Deux Six also works closely with sommeliers and buyers to advise on their Champagne lists, offering a free list consultation and tasting session to on-trade clients to help them develop the perfect offering.
When devising a list from scratch, Foster says there are various factors to consider, including the number of covers, the menu size and on-site storage just for starters. “A good place to start is to have a strong non-vintage by the glass white and rosé,” advises Foster. “In terms of style I would always recommend having a Blanc de Blancs and a Blanc de Noirs available and then a few bottles of something special in the cellar – something a bit unique and different, such as 100% Meunier, oak-aged, oxidative style, Rose de Saignee or something along those lines, and one or two top-quality vintages in the cellar.”
Cameron also emphasises the importance of having an excellent by the glass option. “This is where you can really stand out by offering something unique and of remarkable quality at an approachable price. If the first Champagne on your list is something intriguing yet affordable it will always get chosen.
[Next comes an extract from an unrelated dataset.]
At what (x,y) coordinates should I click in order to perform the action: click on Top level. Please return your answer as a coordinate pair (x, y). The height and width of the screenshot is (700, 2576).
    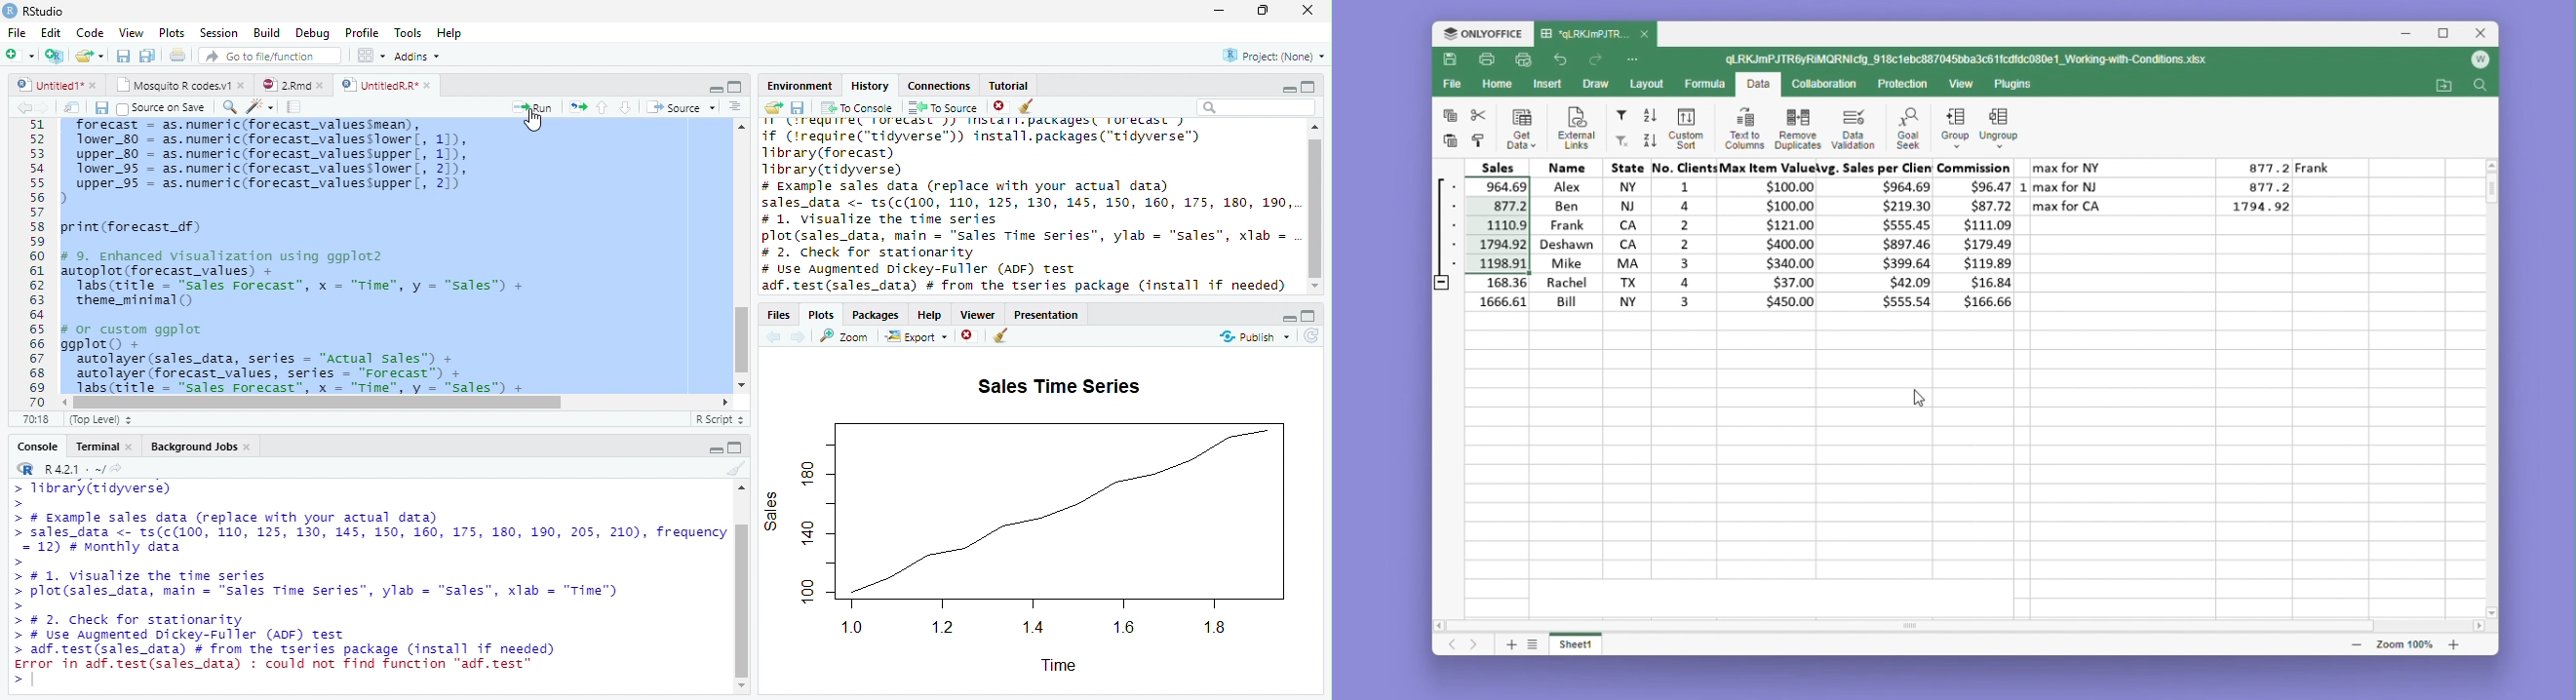
    Looking at the image, I should click on (99, 419).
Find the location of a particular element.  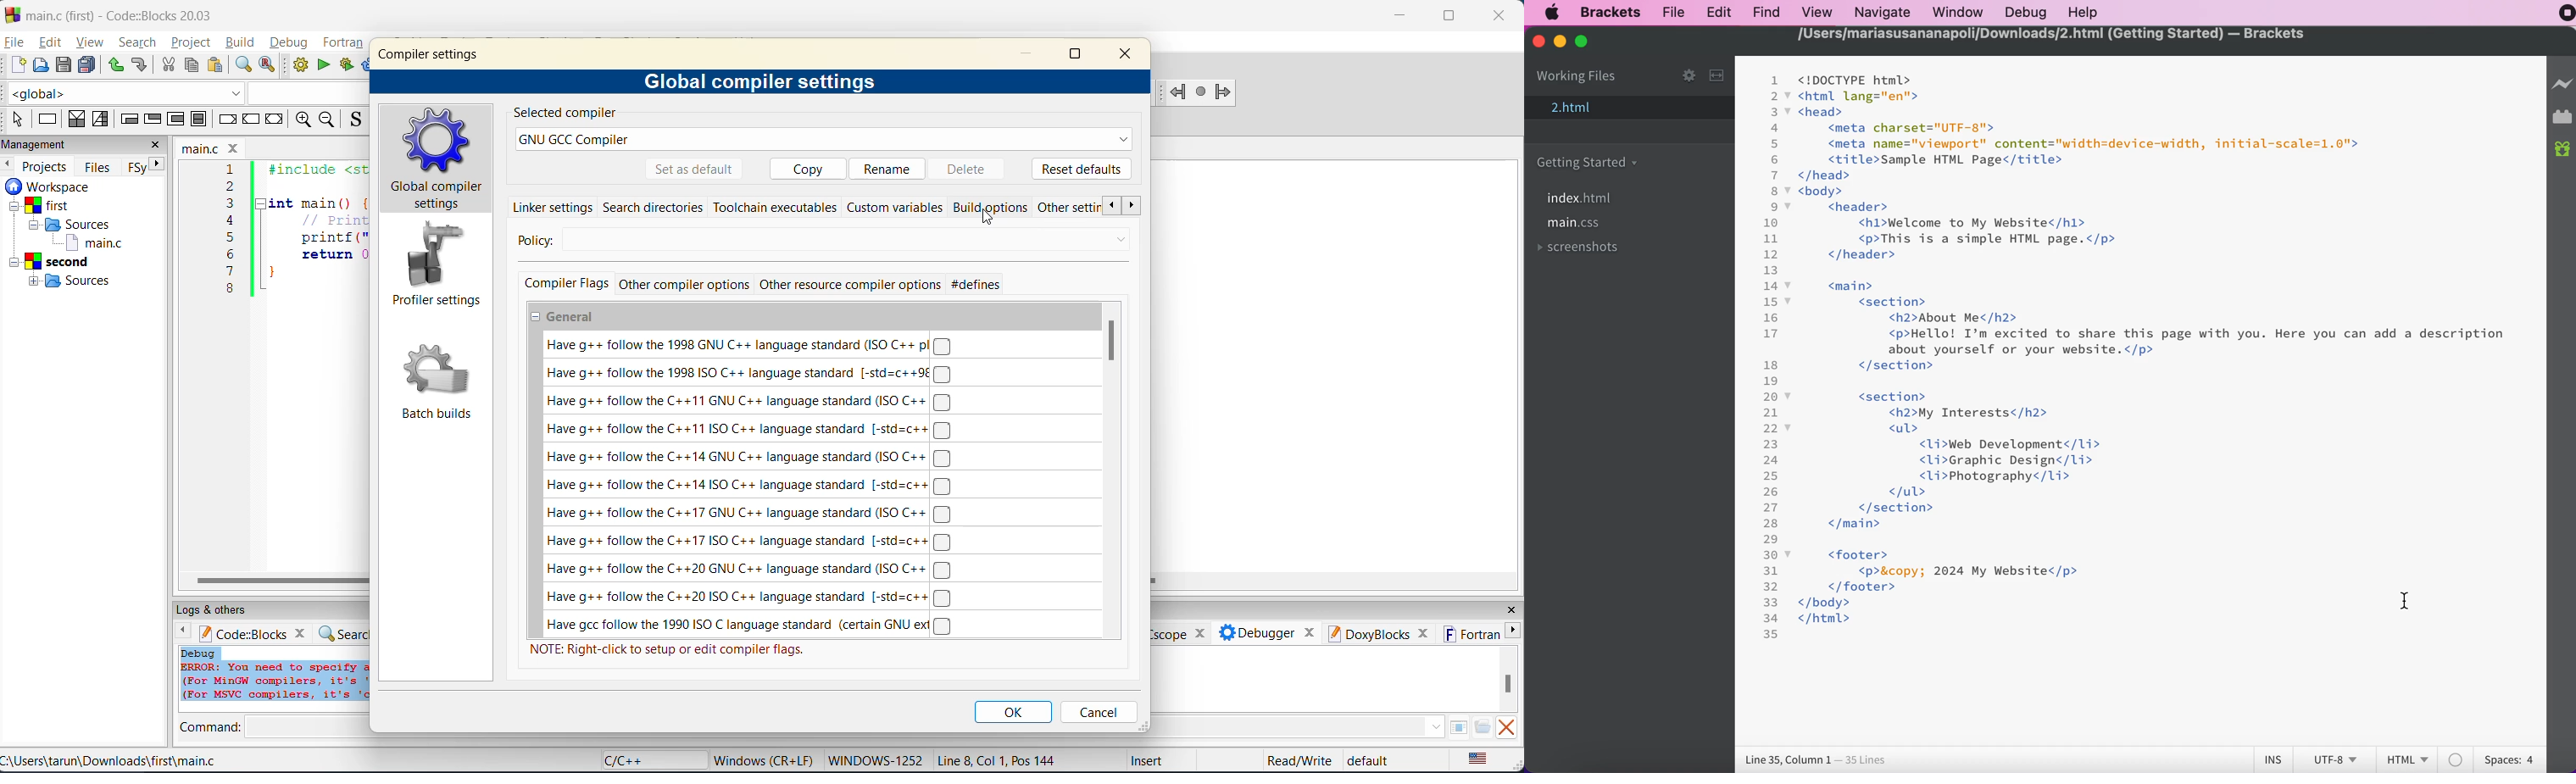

“It's all about education and then passing that knowledge on to the customers. If your staff are passionate about Champagne then this will relay to your customers and increase sales.”
He also recommends listing Champagne by village or sub-region, as this can be a great talking point with customers to show where in Champagne the wine comes from and how this can affect its style and flavour. “This is what makes grower champagnes special. There is nothing more impressive than knowing exactly where your Champagne has come from.
“As an example a Blanc de Noirs from Montagne de Reims will be different from a Blanc de Blancs from the Cote de Blancs.”